-- Records supplied --
● ● ● ●
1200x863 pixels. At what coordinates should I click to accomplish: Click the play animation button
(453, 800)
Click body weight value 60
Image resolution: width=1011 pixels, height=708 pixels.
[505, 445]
● ● ● ●
-- Instruction --
Output the lines above as a two-column CSV headed instruction and coordinates, one row for each text and its answer. Put each value in its own quoted field and replace any line breaks with spaces.

-- Answer in full --
instruction,coordinates
"1200x863 pixels. At what coordinates should I click to accomplish: Click the play animation button","(453, 800)"
"Click body weight value 60 Image resolution: width=1011 pixels, height=708 pixels.","[505, 445]"